No texto da peça orçamentária enviada à Câmara, o prefeito encaminhou pedido de 30% de remanejamento, como ocorreu no ano anterior. Caso o prefeito necessite de remanejamento acima do limite proposto de 5% pela Câmara, a administração municipal será obrigada a pedir autorização ao Legislativo. (Leia mais abaixo)
A oposição que tem a liderança do vereador Marquinho Bacellar (SD) alega que o grupo de 13 vereadores não admite dar o que chamam de um “cheque em branco para o prefeito usar como quiser”.
Já os vereadores da bancada governista acusam a oposição de tentar travar a administração municipal com a restrição orçamentária.
A exemplo do que ocorre em Campos, em São João da Barra a prefeita Carla Caputi (sem partido) também encara uma queda de braço com os vereadores da oposição que também estabeleceram um limite de 5% de remanejamento do orçamento para o Executivo.
Carla Caputi afirmou ter estranhado a proposta de remanejamento de 5% este ano, quando no segundo mandato de Carla Machado o percentual foi de 25%. “Mas a gente tem se planejado para que esta limitação que a Câmara pretende estabelecer não afete a população”.
Em Campos, o orçamento estimado para o próximo ano é de cerca de R$ 2 bilhões. Já o de São João da Barra, aproximadamente R$ 640 milhões. Nos dois municípios, os governos não contam com maioria nas Casas de leis. (Leia mais abaixo)
O que é remanejamento? - No projeto de orçamento, o município aponta quanto espera arrecadar, e onde pretende investir esse dinheiro. Alguns setores, como educação e saúde, têm percentual mínimo definido para esse investimento, pela legislação federal, sendo o Município punido se não respeitar esses limites. Essa “reserva” orçamentária é de cerca de 35 a 40 por cento do total.

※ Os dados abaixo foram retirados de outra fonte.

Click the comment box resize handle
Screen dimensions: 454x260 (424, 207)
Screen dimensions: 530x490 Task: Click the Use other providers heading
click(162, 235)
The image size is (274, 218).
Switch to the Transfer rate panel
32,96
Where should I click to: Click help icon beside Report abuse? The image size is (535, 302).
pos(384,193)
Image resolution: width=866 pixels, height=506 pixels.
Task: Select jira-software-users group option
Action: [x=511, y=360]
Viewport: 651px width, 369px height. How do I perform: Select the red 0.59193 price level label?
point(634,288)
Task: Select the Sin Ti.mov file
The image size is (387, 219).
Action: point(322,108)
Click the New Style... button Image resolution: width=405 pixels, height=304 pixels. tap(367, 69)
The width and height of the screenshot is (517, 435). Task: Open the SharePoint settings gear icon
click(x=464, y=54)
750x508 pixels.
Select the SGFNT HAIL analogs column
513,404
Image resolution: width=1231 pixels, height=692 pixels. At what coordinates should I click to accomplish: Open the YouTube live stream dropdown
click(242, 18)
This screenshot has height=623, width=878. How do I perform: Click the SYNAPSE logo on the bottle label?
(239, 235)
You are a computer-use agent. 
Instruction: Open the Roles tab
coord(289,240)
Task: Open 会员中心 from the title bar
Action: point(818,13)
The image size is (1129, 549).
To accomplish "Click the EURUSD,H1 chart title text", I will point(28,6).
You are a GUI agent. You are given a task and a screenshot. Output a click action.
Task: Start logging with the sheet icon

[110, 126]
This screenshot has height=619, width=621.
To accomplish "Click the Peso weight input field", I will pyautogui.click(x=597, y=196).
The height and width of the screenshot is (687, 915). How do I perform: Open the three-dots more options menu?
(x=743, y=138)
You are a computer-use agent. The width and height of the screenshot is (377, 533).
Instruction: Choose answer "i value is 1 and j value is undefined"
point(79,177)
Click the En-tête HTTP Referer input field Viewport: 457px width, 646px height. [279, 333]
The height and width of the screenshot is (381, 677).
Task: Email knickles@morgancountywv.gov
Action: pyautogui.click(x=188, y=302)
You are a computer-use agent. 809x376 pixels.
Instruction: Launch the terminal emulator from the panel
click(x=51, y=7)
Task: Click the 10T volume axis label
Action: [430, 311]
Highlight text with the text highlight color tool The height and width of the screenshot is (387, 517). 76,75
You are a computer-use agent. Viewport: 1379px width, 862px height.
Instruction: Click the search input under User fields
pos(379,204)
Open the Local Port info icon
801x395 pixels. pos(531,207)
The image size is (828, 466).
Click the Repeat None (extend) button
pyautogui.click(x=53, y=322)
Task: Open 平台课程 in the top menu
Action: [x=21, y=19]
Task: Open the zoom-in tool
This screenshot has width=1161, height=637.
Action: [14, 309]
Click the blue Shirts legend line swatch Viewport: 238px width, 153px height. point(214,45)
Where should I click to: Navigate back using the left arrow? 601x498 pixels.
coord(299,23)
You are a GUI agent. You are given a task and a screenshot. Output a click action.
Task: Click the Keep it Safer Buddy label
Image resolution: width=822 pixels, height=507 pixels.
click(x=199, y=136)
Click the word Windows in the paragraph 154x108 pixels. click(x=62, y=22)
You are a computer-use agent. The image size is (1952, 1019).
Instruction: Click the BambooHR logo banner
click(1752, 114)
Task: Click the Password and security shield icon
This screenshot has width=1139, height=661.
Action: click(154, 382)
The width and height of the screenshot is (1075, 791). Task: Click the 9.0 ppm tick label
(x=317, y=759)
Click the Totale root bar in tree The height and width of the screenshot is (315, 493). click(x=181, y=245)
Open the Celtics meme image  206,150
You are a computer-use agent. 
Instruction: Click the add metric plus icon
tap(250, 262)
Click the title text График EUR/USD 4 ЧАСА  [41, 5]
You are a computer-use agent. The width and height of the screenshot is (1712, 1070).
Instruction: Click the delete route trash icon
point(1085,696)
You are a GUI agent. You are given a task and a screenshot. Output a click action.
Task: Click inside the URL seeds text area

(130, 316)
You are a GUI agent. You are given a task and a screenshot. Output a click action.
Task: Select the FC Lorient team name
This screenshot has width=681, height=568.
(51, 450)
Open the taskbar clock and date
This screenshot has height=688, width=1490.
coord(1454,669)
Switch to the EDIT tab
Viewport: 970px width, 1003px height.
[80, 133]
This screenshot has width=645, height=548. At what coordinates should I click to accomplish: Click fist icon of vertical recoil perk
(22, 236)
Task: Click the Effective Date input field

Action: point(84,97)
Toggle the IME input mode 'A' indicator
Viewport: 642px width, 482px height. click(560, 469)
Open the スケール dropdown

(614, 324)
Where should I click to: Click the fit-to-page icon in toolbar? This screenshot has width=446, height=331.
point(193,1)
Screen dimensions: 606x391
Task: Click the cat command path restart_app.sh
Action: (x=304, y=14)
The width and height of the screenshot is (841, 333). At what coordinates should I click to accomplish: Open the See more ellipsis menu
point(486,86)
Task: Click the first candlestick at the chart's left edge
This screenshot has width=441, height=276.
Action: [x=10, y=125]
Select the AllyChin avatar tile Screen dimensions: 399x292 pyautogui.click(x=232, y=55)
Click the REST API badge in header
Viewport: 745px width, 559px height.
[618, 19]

O remanejamento é um percentual do total previsto de arrecadação que a Prefeitura pode alterar sua destinação sem necessidade de aprovação de projeto específico pela Câmara. Na prática permite, por exemplo, que uma verba aprovada no orçamento para a construção de um posto de saúde possa ser redirecionada para a aquisição de equipamentos hospitalares ou um veículo.